To do: Please repeat only the lines below starting at the line that holds "Where should I" and ending at the line that holds "The image size is (1033, 633).", exactly, with both of those lines included and every picture omitted.

Provided records:

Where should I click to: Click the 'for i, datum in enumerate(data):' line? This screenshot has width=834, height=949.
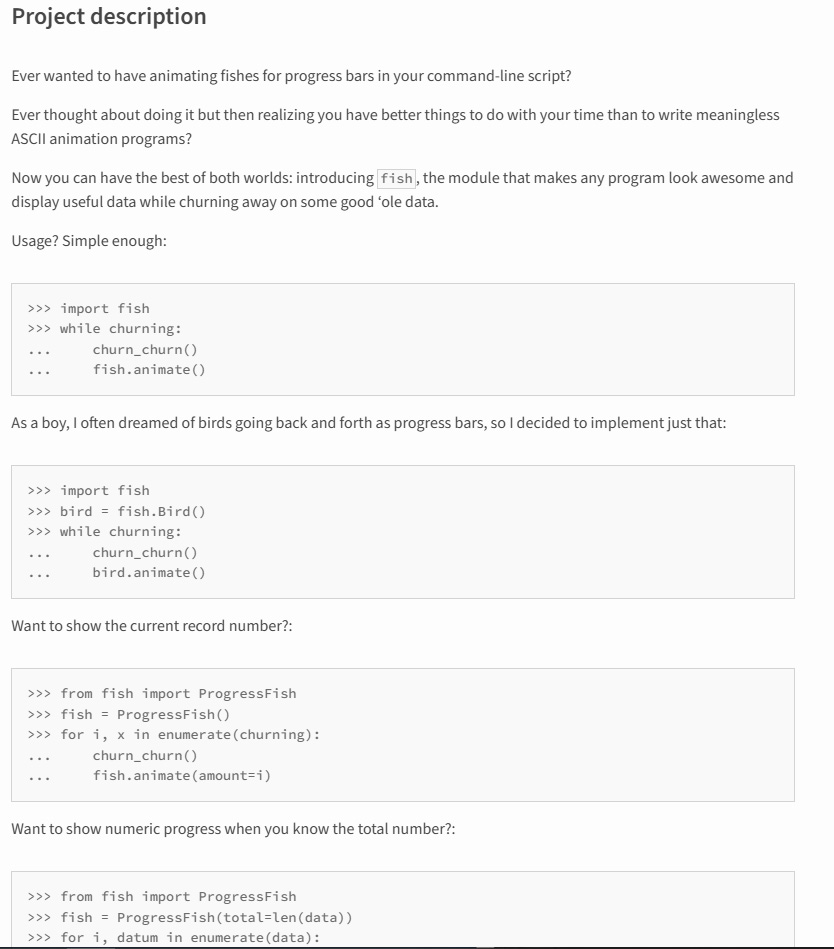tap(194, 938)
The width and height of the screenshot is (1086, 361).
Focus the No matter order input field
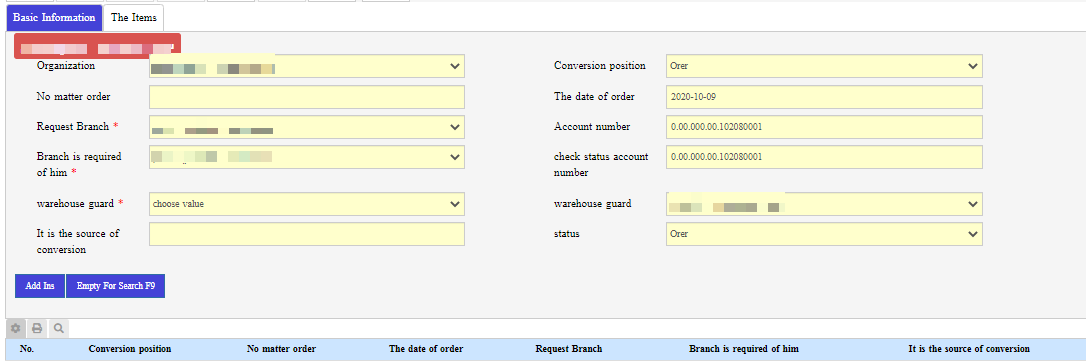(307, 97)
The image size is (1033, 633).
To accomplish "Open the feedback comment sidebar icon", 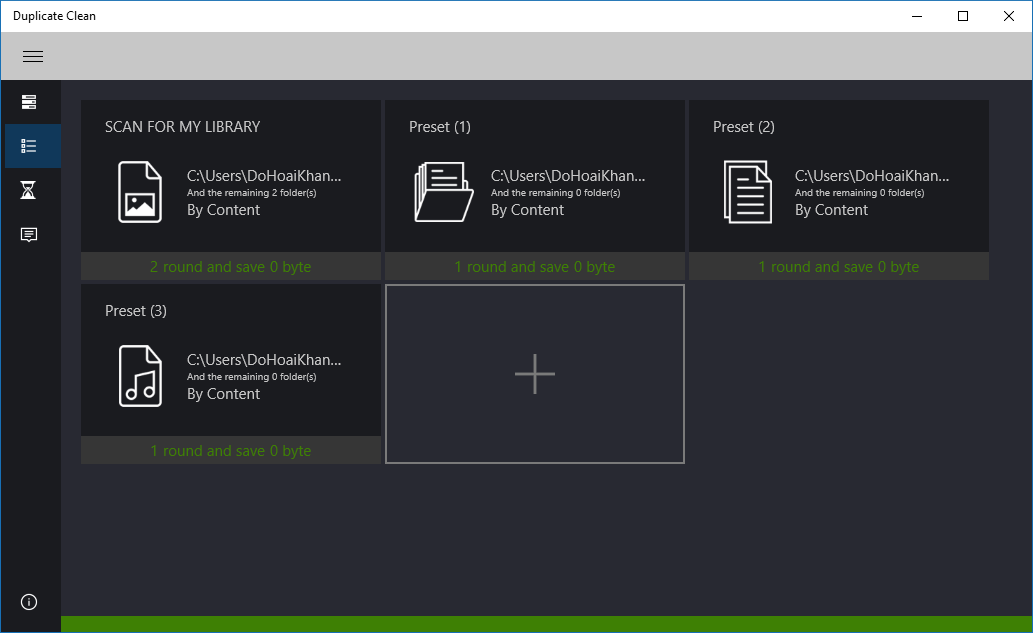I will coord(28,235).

--

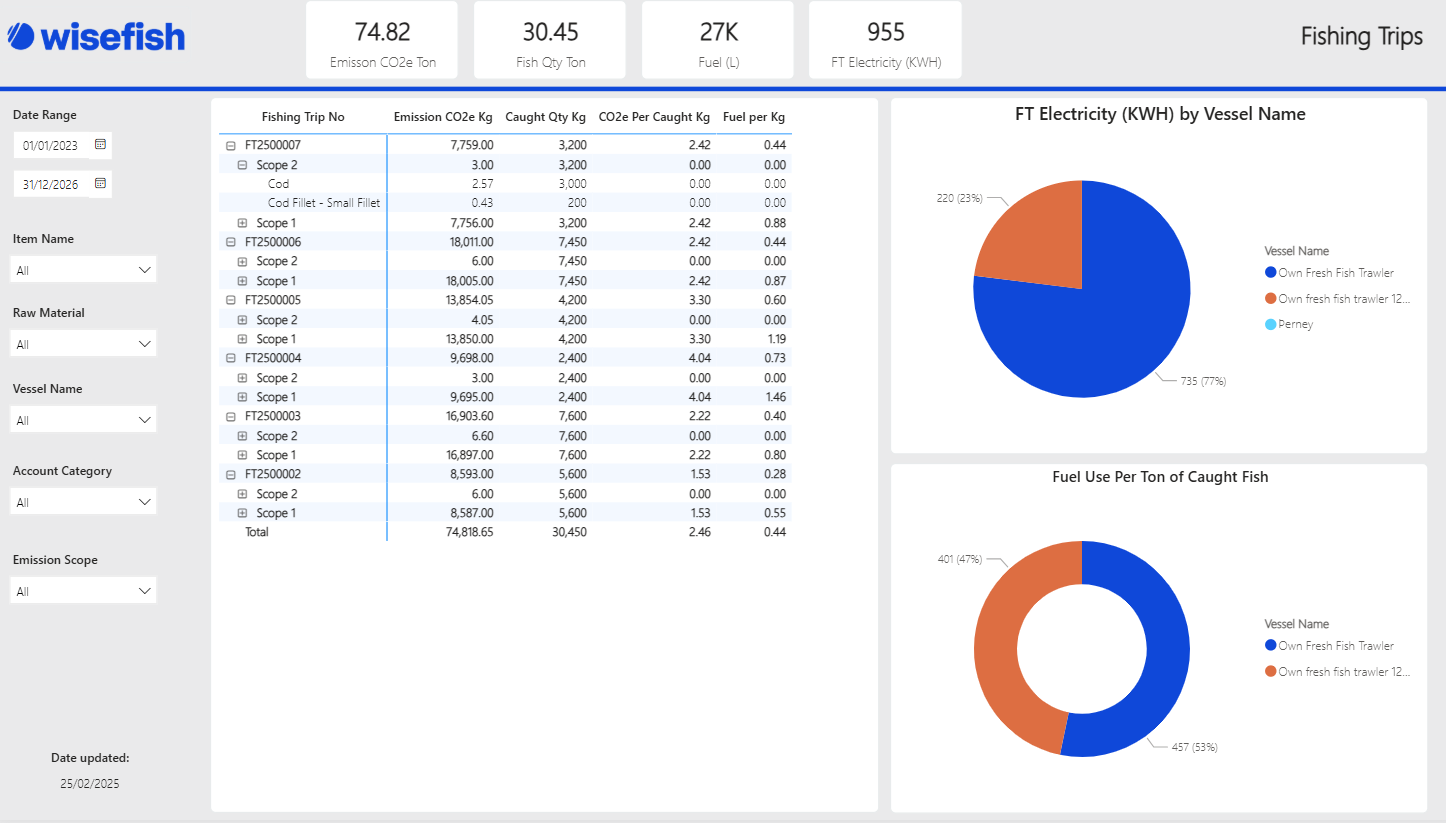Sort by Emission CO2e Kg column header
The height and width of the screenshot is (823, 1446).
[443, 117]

Written reply:
Where should I click to: Click the 'for i, datum in enumerate(data):' line? This screenshot has width=834, height=949.
tap(194, 938)
The width and height of the screenshot is (1086, 361).
Focus the No matter order input field
(307, 97)
The image size is (1033, 633).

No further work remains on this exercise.